Handling of the associated complaint
- In terms of timeliness, the landlord appropriately responded to the resident’s complaint at stage 1 in 10 working days. After the resident escalated his complaint, the landlord had indicated to him he would receive a stage 2 complaint response on 6 April 2023. The stage 2 complaint response was not sent until 11 April 2023, which was 2 working days after the targeted date, this was inappropriate as it was not within the timescales in the landlord’s complaints policy, however the landlord apologised for this in its final response.
- There was no evidence to suggest that prior to the landlord’s final response, that it had agreed or notified the resident that its stage 2 complaint response would not be sent by 6 April 2023. However, considering there was constant communication after the resident’s escalation request between both parties, and the resident’s repair issue was resolved, the detriment to the resident was mitigated by this delay.

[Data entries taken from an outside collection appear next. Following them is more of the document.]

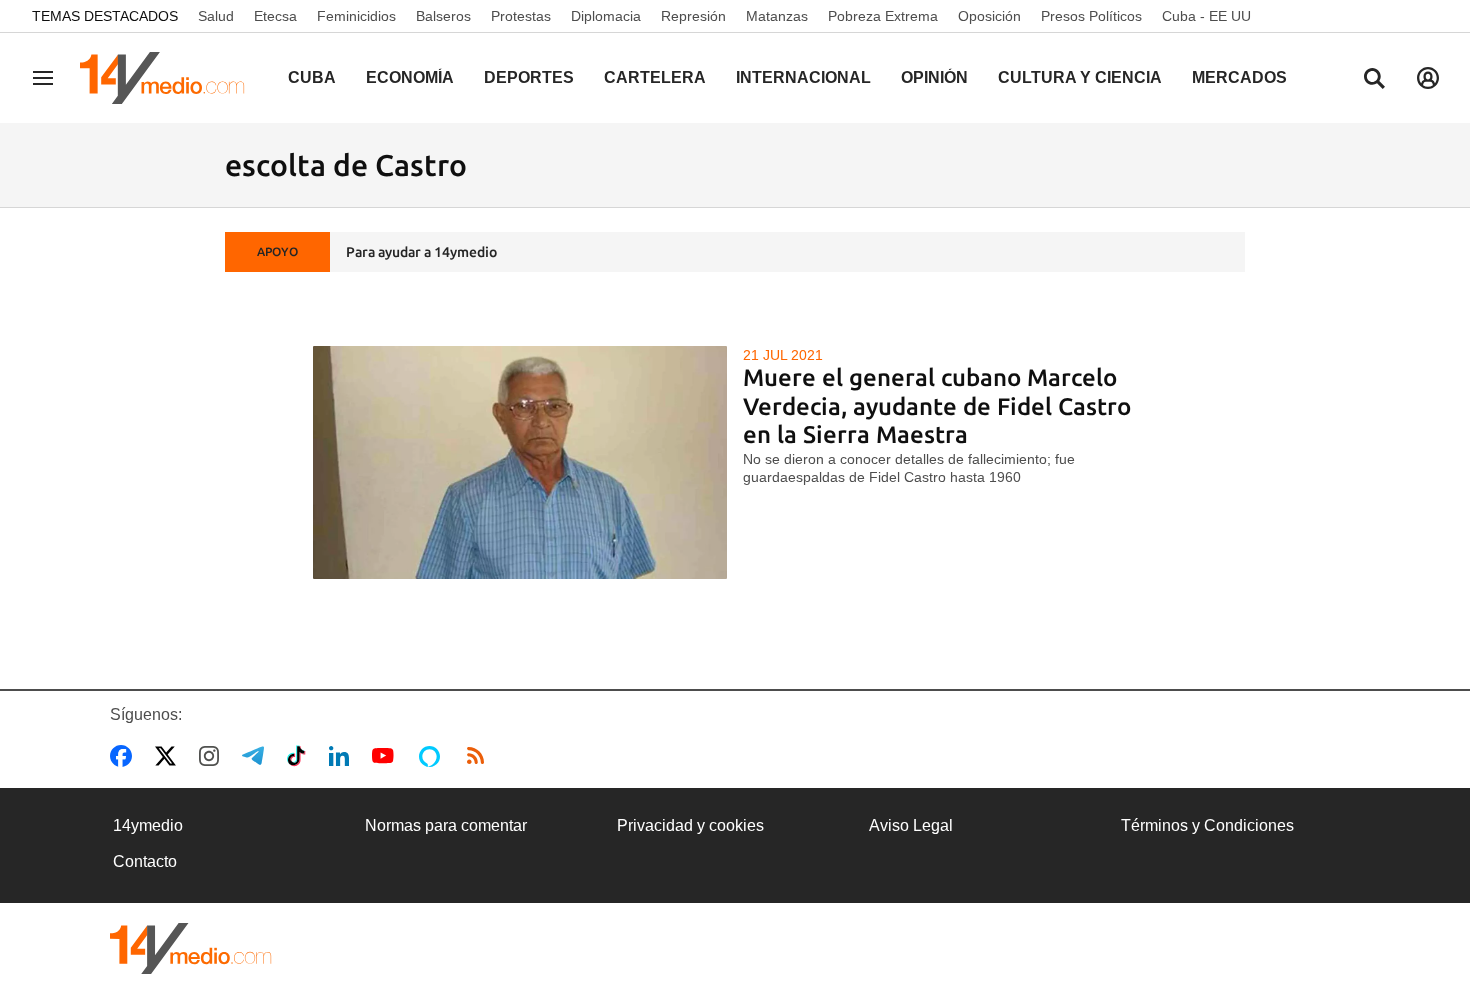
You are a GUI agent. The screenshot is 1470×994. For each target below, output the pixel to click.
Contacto (145, 861)
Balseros (443, 16)
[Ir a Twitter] (169, 756)
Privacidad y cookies (690, 825)
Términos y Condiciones (1207, 825)
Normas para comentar (446, 825)
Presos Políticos (1091, 16)
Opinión (934, 77)
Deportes (529, 77)
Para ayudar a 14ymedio (421, 252)
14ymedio (148, 825)
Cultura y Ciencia (1080, 77)
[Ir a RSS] (480, 756)
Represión (693, 16)
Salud (216, 16)
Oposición (989, 16)
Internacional (803, 77)
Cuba (312, 77)
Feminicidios (356, 16)
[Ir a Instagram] (213, 756)
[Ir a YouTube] (387, 756)
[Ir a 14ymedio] (169, 78)
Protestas (521, 16)
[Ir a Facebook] (125, 756)
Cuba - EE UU (1206, 16)
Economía (410, 77)
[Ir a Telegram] (257, 756)
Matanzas (777, 16)
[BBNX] (191, 948)
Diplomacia (606, 16)
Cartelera (655, 77)
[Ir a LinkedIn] (343, 756)
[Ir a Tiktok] (300, 756)
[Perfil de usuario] (1428, 78)
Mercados (1239, 77)
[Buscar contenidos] (1374, 80)
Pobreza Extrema (883, 16)
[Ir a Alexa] (433, 756)
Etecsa (275, 16)
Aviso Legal (911, 825)
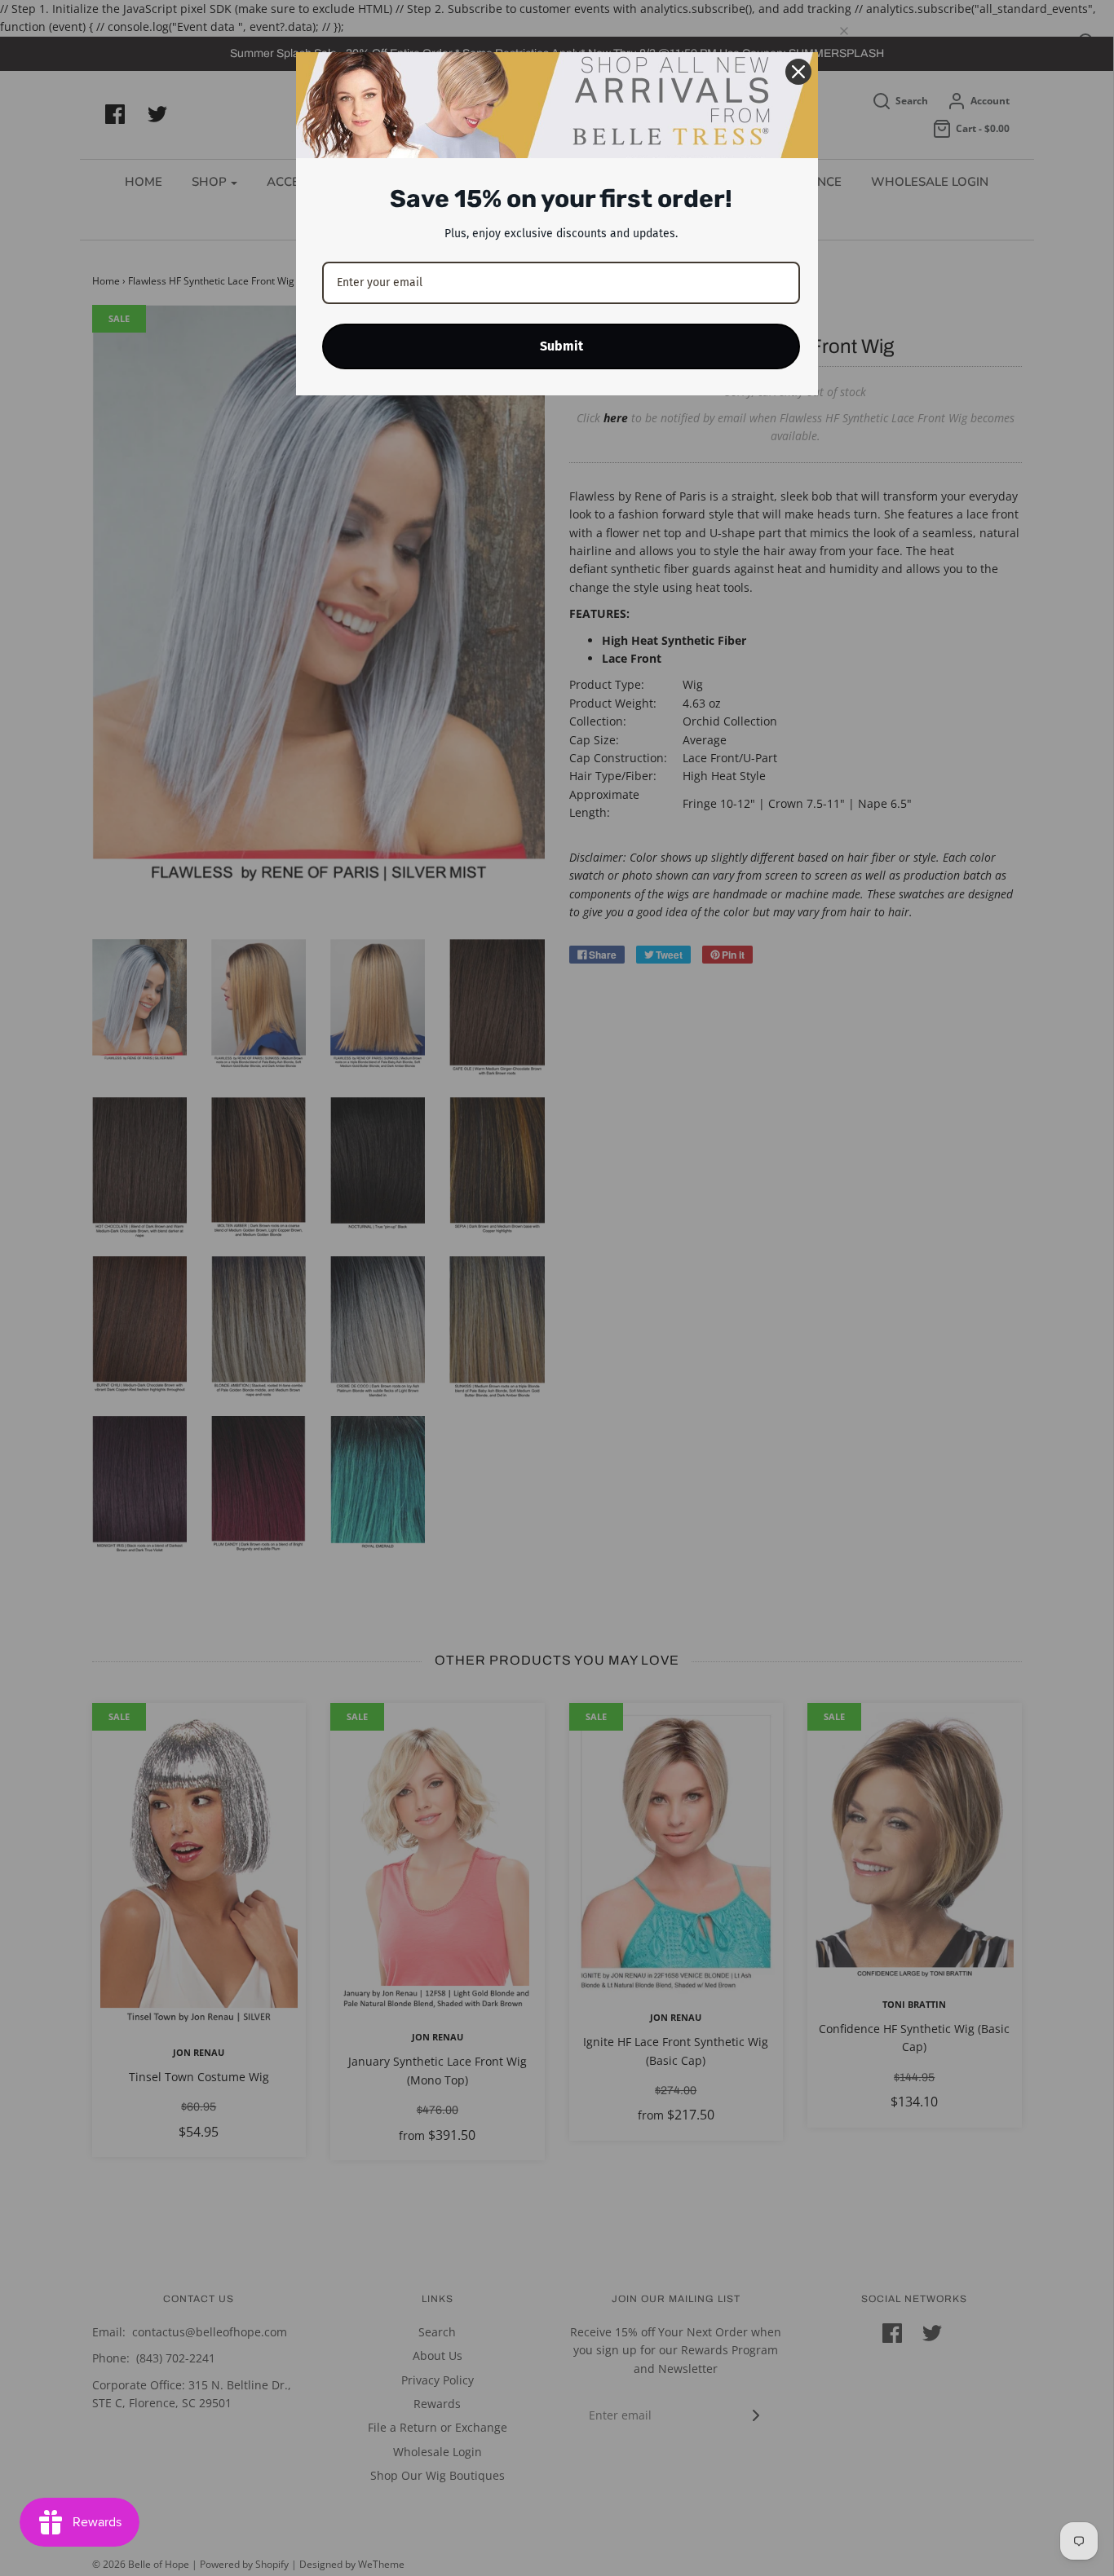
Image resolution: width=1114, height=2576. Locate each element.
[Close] (798, 71)
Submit (561, 346)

- The resident had submitted to this Service that his complaint was not fully responded to by the landlord. This Service has not been provided with any evidence that the landlord had not considered his complaint at either stage of its internal complaint procedure, therefore there was no service failure in this regard.
- Overall, while the landlord was outside its response scales by 2 working days in in its final response, there have been no other service failures identified which caused the resident any detriment. Therefore, this Service finds no maladministration in the landlord’s handling of the resident’s concerns regarding the associated complaint.
Determination
- In accordance with paragraph 42a of the Scheme, the complaint about the landlord’s handling of the resident’s concerns regarding staff conduct is outside the Ombudsman’s jurisdiction.
- In accordance with paragraph 53b of the Scheme, the landlord has made an offer of redress in its handling of the resident’s concerns regarding emergency repairs and the process to report emergencies, which resolves the complaint satisfactorily.
- In accordance with paragraph 52 of the Scheme, there was no maladministration in the landlord’s handling of the resident’s concerns regarding the associated complaint.
Recommendation
- Subject to the above finding of reasonable redress, if the landlord has not paid the £100 compensation to the resident already, the landlord is recommended to re-offer and pay the £100 compensation directly to the resident’s bank account.